Smaller REITs tend to trade at a discount due to the lack of liquidity and often fall under the radar of larger institutional funds. Consolidation is a natural option for REIT managers who are looking at their REITs’ next phase of growth. We should expect more to come as the sector matures,” says Beh Siew Khim, Chief Executive Officer of Ascott Residence Trust Management Limited.

Beh explains that mergers allow for the creation of bigger trusts with larger market capitalisations, which will result in higher trading liquidity and greater institutional investor following. “Secondly, size also brings about other benefits such as greater access to growth opportunities, including development and conversion projects. Lastly, larger trusts are usually better able to tap the capital markets for funding. All these will result in a lower cost of capital, more growth opportunities for the trust and hence enhanced returns to unitholders,” she says.

Leverage Ratio

S-REITs may fund a merger or acquisition through debt or equity as long as they keep the debt to equity ratio at below 45%. However, the Monetary Authority is considering raising the limit to enable REITs to better compete against private capital and foreign REITs when making real estate acquisitions.

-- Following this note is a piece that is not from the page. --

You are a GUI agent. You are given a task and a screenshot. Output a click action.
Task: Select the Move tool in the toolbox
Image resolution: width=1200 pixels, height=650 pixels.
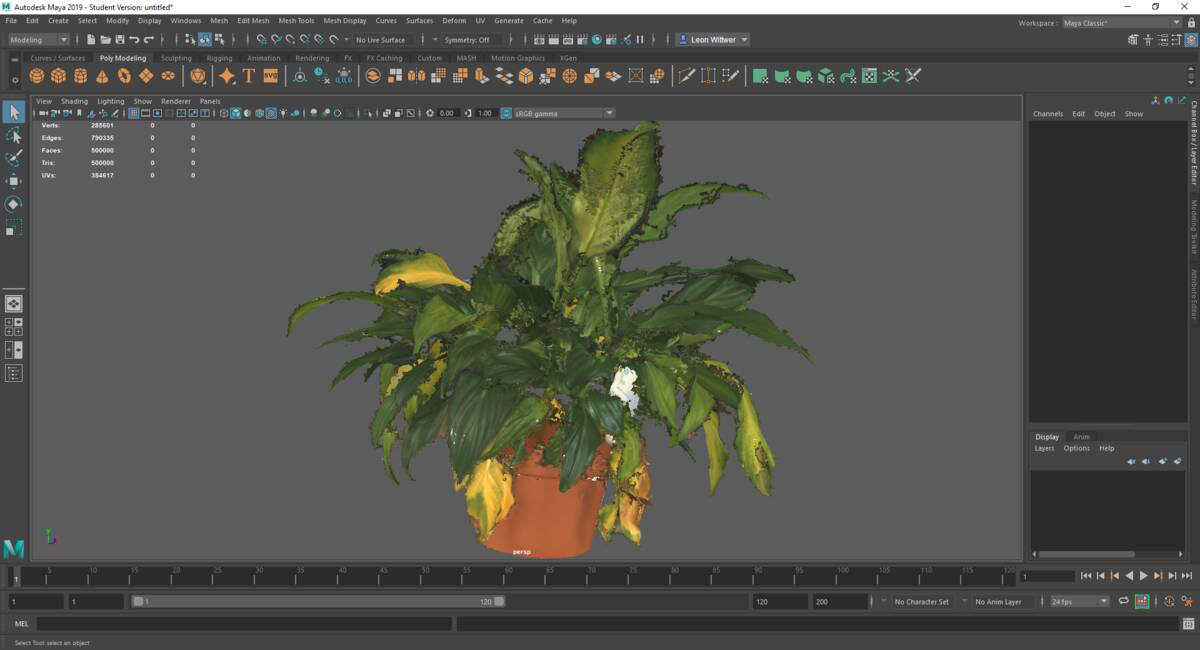click(x=14, y=181)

According to KPMG, the industry’s market value has grown at a 22% compounded annual growth rate over the last ten years. REITs’ investment mandates have expanded far beyond Singapore’s shores.

To date, 80% of S-REITs and property trusts own offshore assets across the Asia Pacific, South Asia, North America and Europe.

Larger REITs will have better acquisition competitiveness, particularly against private market players, says Siah. “The confluence of relative trading prices, which facilitates scrip-for-scrip mergers, the low-interest-rate environment and S-REIT sponsors’ willingness to merge their platforms has helped to drive consolidation activity,” he adds.